◆ **Entries on where items appear**
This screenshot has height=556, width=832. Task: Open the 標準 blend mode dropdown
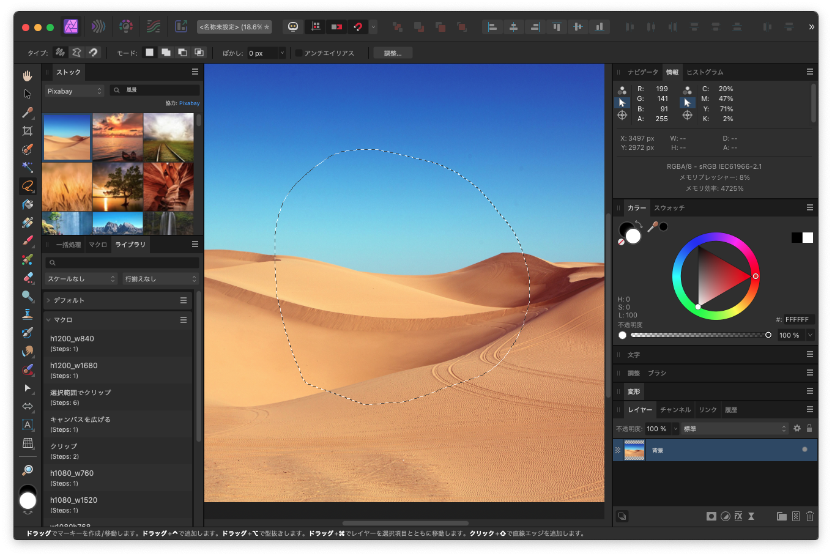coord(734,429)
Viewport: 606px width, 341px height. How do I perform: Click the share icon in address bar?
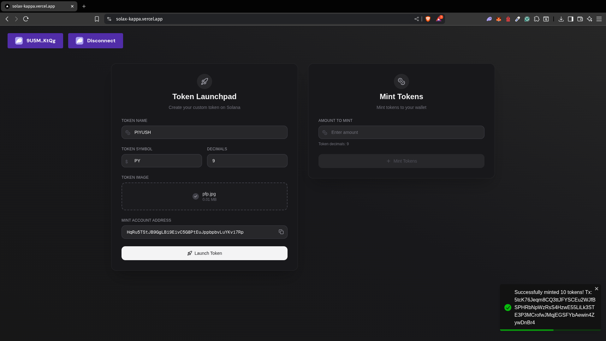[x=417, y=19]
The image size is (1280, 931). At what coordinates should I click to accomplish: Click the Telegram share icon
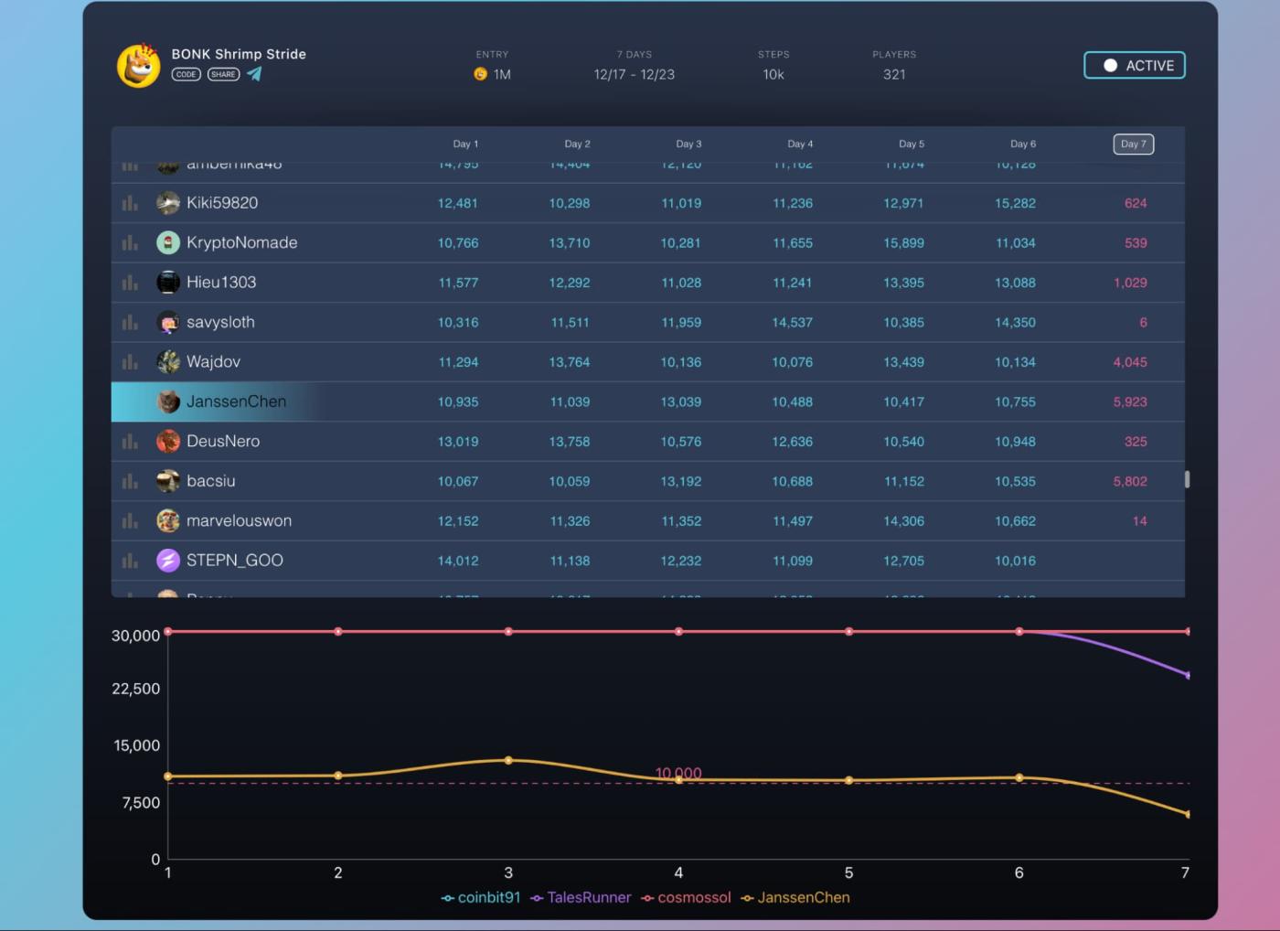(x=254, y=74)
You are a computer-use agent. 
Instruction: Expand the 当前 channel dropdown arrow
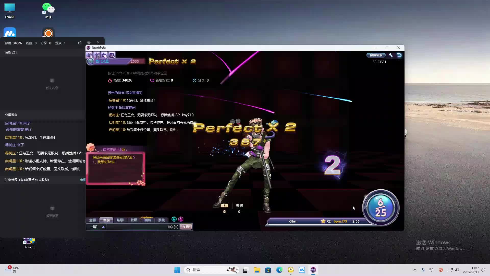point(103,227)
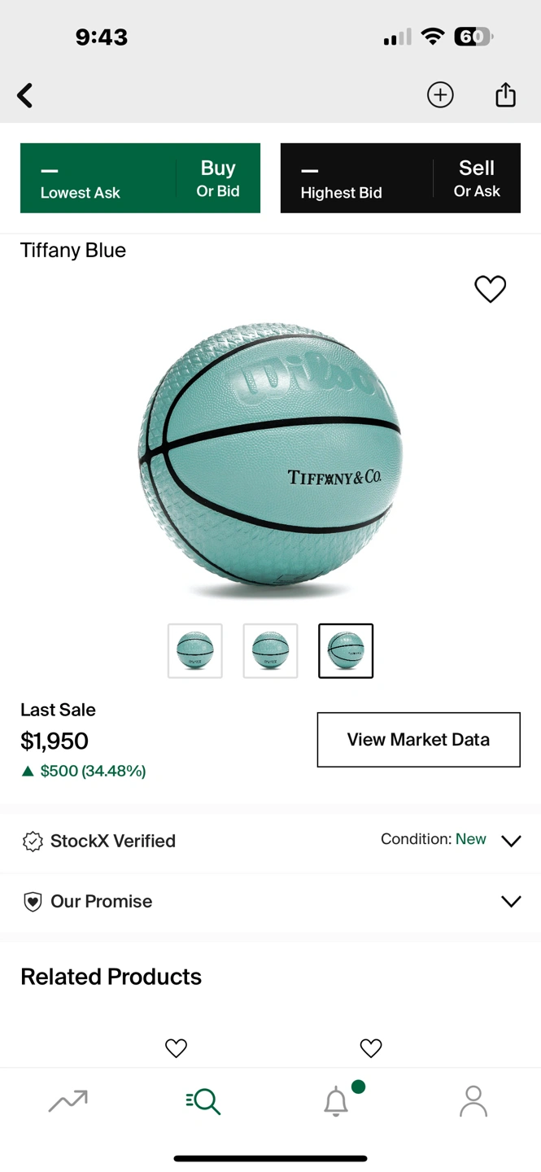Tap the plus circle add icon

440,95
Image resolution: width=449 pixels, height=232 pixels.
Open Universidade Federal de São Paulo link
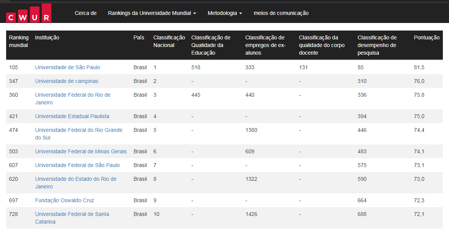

◆ **Given problem**
Render each line of the rows above as a Markdown table with the columns Number and Line, leaving out blank lines. Do not include the pictures.

◆ **Answer for the task**
| Number | Line |
|---|---|
| 1 | This screenshot has height=556, width=832. Task: Open the 標準 blend mode dropdown |
| 2 | coord(734,429) |
| 3 | Viewport: 606px width, 341px height. How do I perform: Click the share icon in address bar? |
| 4 | [x=417, y=19] |
| 5 | The image size is (1280, 931). At what coordinates should I click to accomplish: Click the Telegram share icon |
| 6 | (x=254, y=74) |
| 7 | You are a computer-use agent.  |
| 8 | Instruction: Expand the 当前 channel dropdown arrow |
| 9 | point(103,227) |
| 10 | Tap the plus circle add icon |
| 11 | 440,95 |
| 12 | Image resolution: width=449 pixels, height=232 pixels. |
| 13 | Open Universidade Federal de São Paulo link |